Sol LeWitt

(b. 1928, Hartford – d. 2007, New York)

“The ideas need not be complex. Most ideas that are successful are ludicrously simple. Successful ideas generally have the appearance of simplicity because they seem inevitable.” Sol LeWitt (1967)

Sol LeWitt is considered one of the most profound artists to have emerged in the 1960s. He worked in a variety of media making drawings and structures (a term that he preferred to sculpture) by reducing art to the most basic shapes and colors. He tried “to recreate art, to start from square one” beginning literally with squares and cubes. Unlike many of his peers’ interest in industrial materials such as Plexiglass or steel in the early 1960s, LeWitt was instead focused on systems and concepts — volume, transparency, sequences, variations, stasis, irregularity and so on — which he expressed in words that might or might not be translated into structures, photographs or drawings. His work reflected the poetry of repeated patterns and their occasional variations, along with the solid rationality of geometric systems. He subscribed to the impermanence inherent in conceptualism not making precious one-of-a-kind objects for posterity, and used to say that “Objects are perishable, but ideas need not be.”

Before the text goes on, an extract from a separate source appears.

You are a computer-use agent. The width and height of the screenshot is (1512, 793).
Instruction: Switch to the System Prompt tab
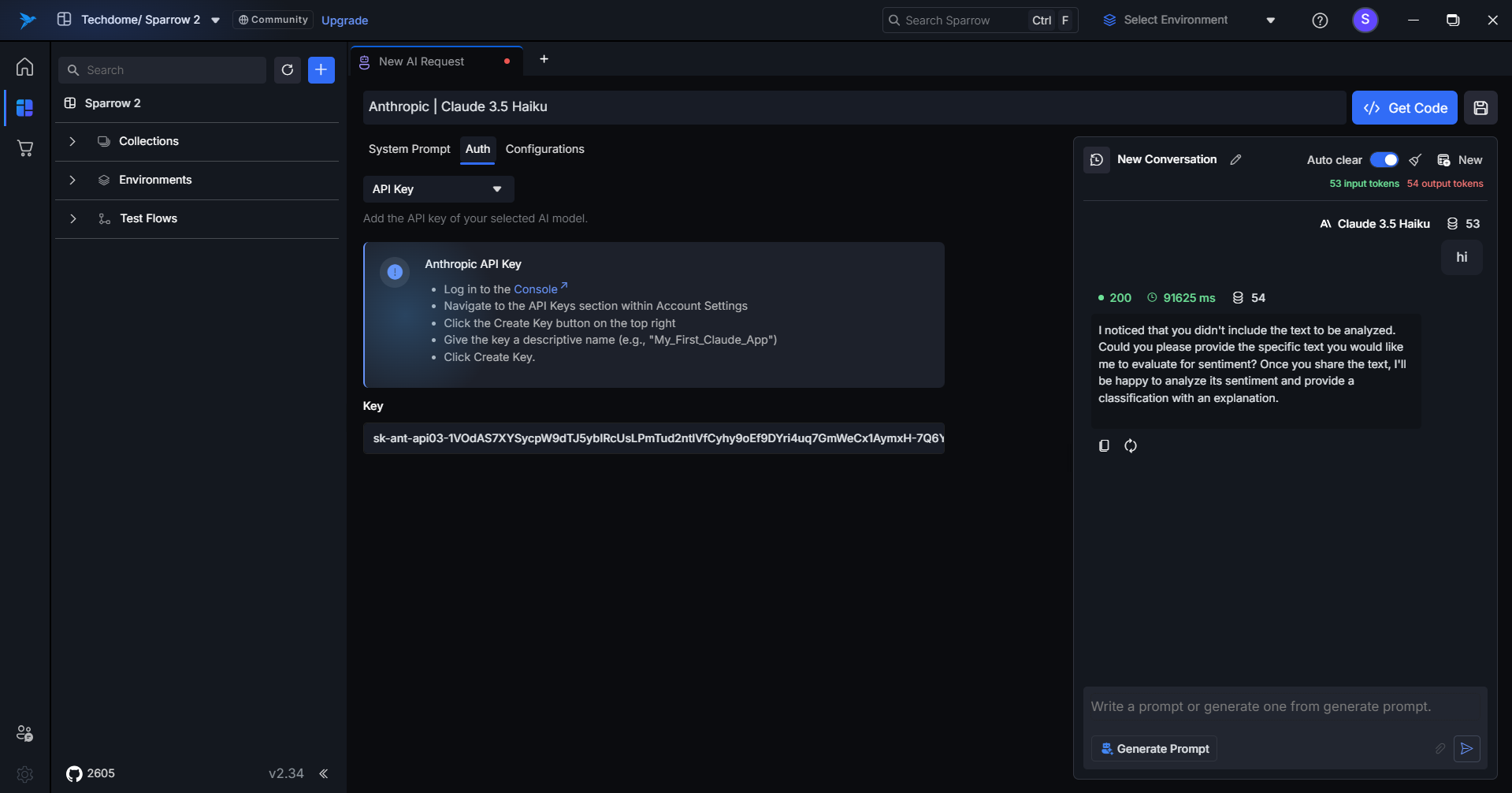click(x=409, y=149)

For Wall Drawing No. 256 (1975), he wrote the text “A six-inch (15cm) grid covering a black wall. White lines from the midpoints of four sides to random points on the grid.” This concept in the form of an instruction is to be followed in order to implement the work. According to LeWitt the work of art can be made by any other person, once the concept has been decided beforehand. Depending on the size of the wall and the execution of the instructions each wall drawing becomes something unique. As a result of imprecise measurements made for selected points on the grid, the drawn lines cross each other earlier or later on the wall. Hence, chance becomes a factor of significance and there is no simple one way of experiencing reality. As in the words of LeWitt in Sentences on Conceptual Art (1969), “Conceptual artists are mystics rather than rationalists. They leap to conclusions that logic cannot reach.”